Fragment tekstu —
────────────────

„Platforma ma przewodniczącego. Jest po wyborach ponad pół roku i nie ma takiej potrzeby, żeby dokonywać zmian” - zadeklarował Grzegorz Schetyna na antenie Radia Wrocław. Jednocześnie dodał, że PO powinna korzystać z doświadczenia takich polityków jak on czy Donald Tusk.
CZYTAJ RÓWNIEŻ:
— Walka buldogów pod dywanem w Platformie. Afera o posiedzenie wyjazdowe. Do gry chce wrócić Schetyna
40 lat od podpisania porozumień sierpniowych
Schetyna został zapytany z czym kojarzy mu się słowo „solidarność”.
Na pewno z wielkim ruchem lat 80-89. Z wielkim protestem, z sierpniem 1980 roku
— powiedział były szef PO.
Pamiętam te dni, 31 sierpnia, podpisywanie porozumienia przez Lecha Wałęsa i Mieczysława Jagielskiego
— dodał.
Poseł Platformy stwierdził, że „Solidarność” została upolityczniona.
Związek zawodowy Solidarność został upolityczniony. Nie chcę powiedzieć upartyjniony, ale bardzo mocno zaangażowany w politykę
— podkreślił.
Sytuacja w Platformie Obywatelskiej
Schetyna zadeklarował, że na razie nie widzi potrzeby zmiany przewodniczącego partii.
Platforma ma przewodniczącego. Jest po wyborach ponad pół roku i nie ma takiej potrzeby, żeby dokonywać zmian
— zaznaczył były szef PO.
Borys Budka jest przewodniczącym partii i szefem klubu do czasu tych nowych wyborów i to jest bardzo czytelne
— dodał.
Schetyna nie odpowiedział jednoznacznie na pytanie o to, czy Borys Budka jest dobrym szefem partii.

────────────────

Polecenie a — Na antenie jakiej rozgłośni wypowiadał się Grzegorz Schetyna według artykułu o jego słowach na temat Platformy?

Wpisy do zadania —
────────────────

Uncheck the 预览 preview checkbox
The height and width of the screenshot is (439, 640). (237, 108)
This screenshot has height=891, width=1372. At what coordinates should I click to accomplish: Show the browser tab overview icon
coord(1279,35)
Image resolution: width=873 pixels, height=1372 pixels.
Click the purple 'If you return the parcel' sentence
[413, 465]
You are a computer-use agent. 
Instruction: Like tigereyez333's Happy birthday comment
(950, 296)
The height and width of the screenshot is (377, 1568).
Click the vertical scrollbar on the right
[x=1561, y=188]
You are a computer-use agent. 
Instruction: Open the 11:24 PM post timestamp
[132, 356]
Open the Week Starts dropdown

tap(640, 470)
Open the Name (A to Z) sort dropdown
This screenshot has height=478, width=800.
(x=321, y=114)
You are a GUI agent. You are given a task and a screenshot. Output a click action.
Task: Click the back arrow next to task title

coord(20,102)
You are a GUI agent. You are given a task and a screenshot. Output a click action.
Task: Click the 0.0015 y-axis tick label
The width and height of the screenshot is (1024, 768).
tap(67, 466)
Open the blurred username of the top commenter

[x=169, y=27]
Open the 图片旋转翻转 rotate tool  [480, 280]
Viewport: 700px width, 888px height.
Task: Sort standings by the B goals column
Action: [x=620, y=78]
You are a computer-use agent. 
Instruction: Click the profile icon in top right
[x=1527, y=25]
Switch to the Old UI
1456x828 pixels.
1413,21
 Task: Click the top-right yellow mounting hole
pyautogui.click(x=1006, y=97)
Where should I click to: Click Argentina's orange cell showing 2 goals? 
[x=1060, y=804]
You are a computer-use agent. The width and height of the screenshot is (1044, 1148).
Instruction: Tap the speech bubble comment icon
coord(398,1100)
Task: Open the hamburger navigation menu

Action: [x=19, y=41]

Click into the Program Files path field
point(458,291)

────────────────

Polecenie b — Ułóż jako listę numerowaną wszystkie wpisy, począwszy od wiersza zawierającego „Open the 图片旋转翻转”, aż do samego końca wpisów, z pominięciem pustych wierszy.

Ostateczna odpowiedź a — Na antenie Radia Wrocław.

Ostateczna odpowiedź b —
1. Open the 图片旋转翻转 rotate tool  [480, 280]
2. Viewport: 700px width, 888px height.
3. Task: Sort standings by the B goals column
4. Action: [x=620, y=78]
5. You are a computer-use agent. 
6. Instruction: Click the profile icon in top right
7. [x=1527, y=25]
8. Switch to the Old UI
9. 1456x828 pixels.
10. 1413,21
11.  Task: Click the top-right yellow mounting hole
12. pyautogui.click(x=1006, y=97)
13. Where should I click to: Click Argentina's orange cell showing 2 goals? 
14. [x=1060, y=804]
15. You are a computer-use agent. The width and height of the screenshot is (1044, 1148).
16. Instruction: Tap the speech bubble comment icon
17. coord(398,1100)
18. Task: Open the hamburger navigation menu
19. Action: [x=19, y=41]
20. Click into the Program Files path field
21. point(458,291)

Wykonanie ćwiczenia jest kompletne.